▶ **PROBLEM REQUIREMENTS**:
Among the entries below, only the lines from the one with "The height and width of the screenshot is (153, 574)." through the one with "Task: Click the post" are wanted, reproduced exactly. Pictures are not wanted.

▶ **AVAILABLE DATA**:

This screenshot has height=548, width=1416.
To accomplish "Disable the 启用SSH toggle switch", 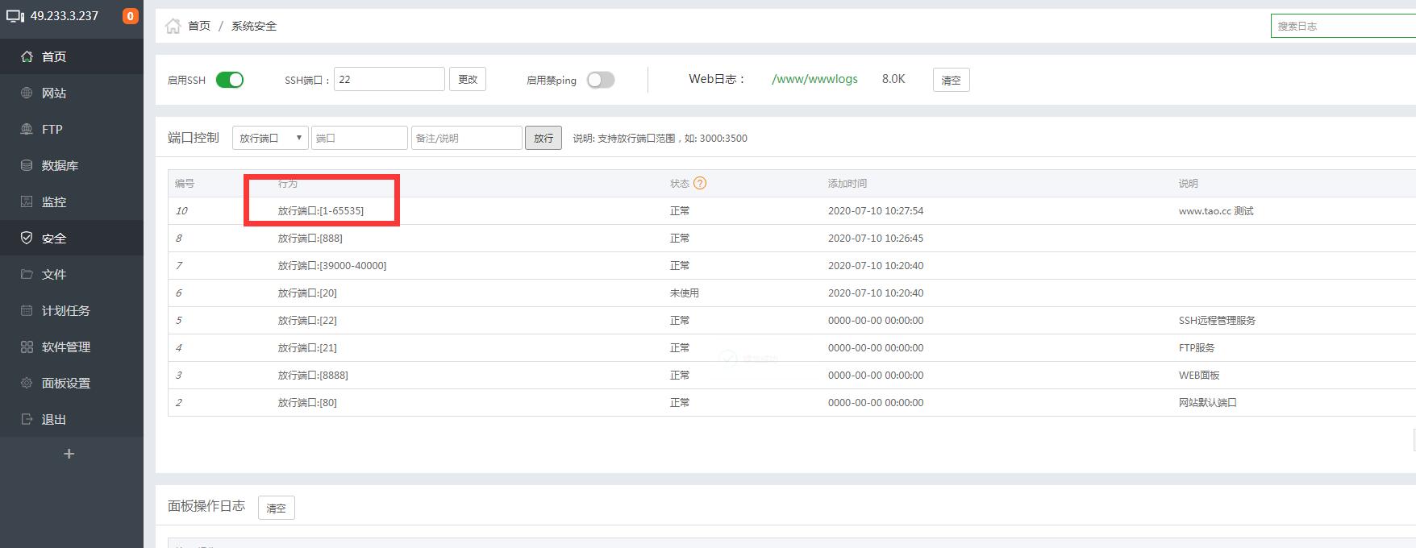I will pos(230,80).
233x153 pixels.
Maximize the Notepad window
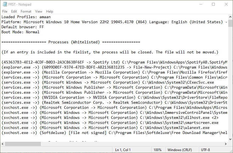point(213,4)
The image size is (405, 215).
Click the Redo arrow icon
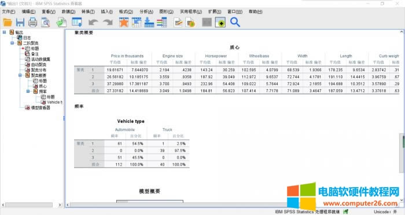coord(108,22)
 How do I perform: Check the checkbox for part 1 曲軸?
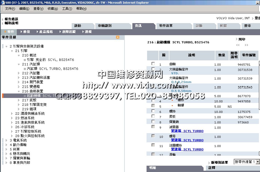point(153,64)
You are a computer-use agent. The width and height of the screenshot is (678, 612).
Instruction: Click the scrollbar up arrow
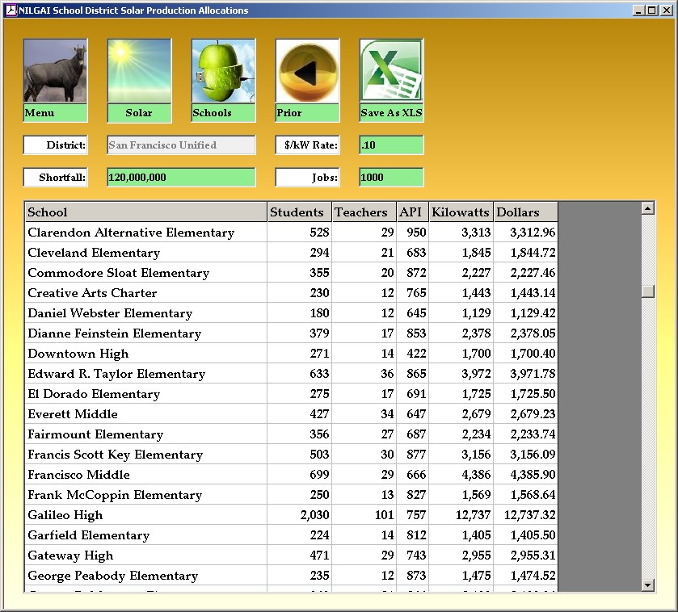click(x=647, y=208)
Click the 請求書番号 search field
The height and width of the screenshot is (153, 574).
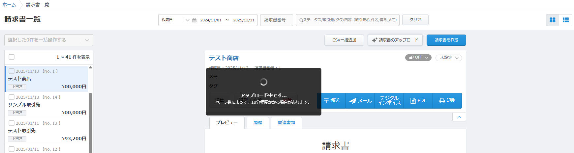276,20
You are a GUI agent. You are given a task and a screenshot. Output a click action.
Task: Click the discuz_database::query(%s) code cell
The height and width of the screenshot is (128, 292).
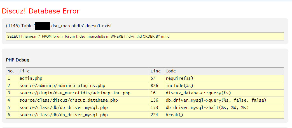pyautogui.click(x=198, y=93)
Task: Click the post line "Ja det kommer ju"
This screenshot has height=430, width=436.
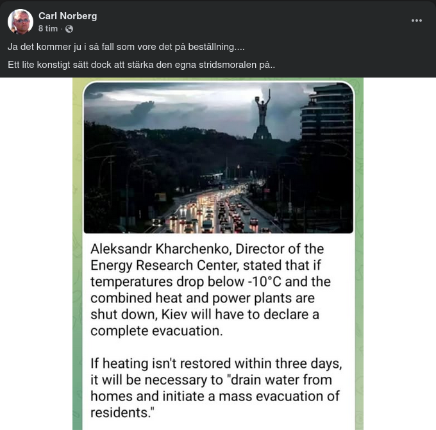Action: click(x=126, y=47)
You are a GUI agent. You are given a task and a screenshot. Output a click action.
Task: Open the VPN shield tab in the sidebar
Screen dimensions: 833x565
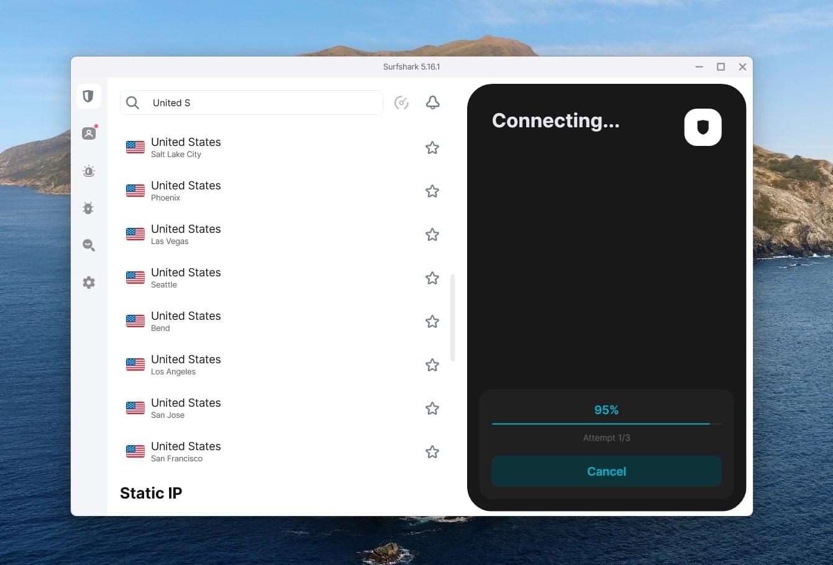tap(88, 96)
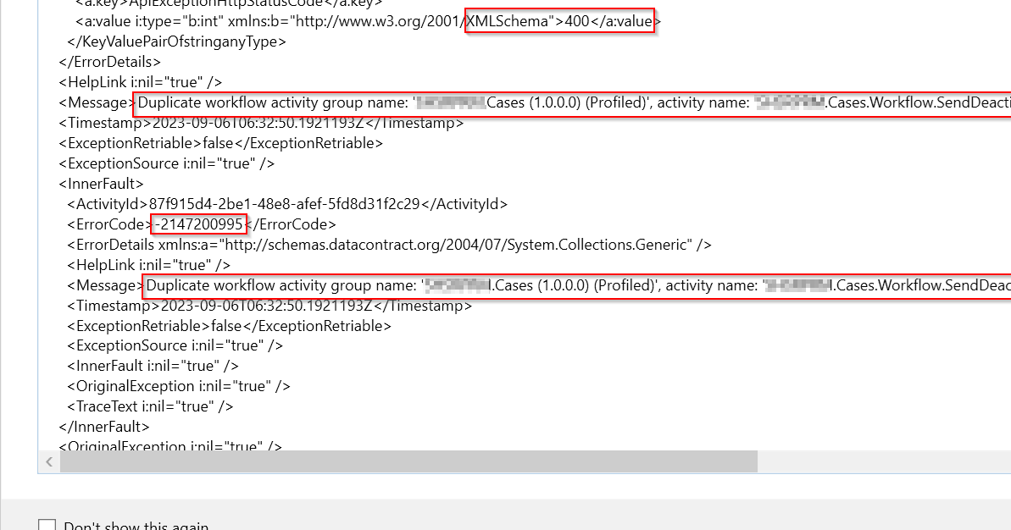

▶ **EXERCISE SOLUTION**:
The height and width of the screenshot is (153, 574).
276,20
You are a GUI agent. You are given a task and a screenshot. Output a click action.
Task: Click the discuz_database::query(%s) code cell
The height and width of the screenshot is (128, 292).
pyautogui.click(x=198, y=93)
Task: Click the post line "Ja det kommer ju"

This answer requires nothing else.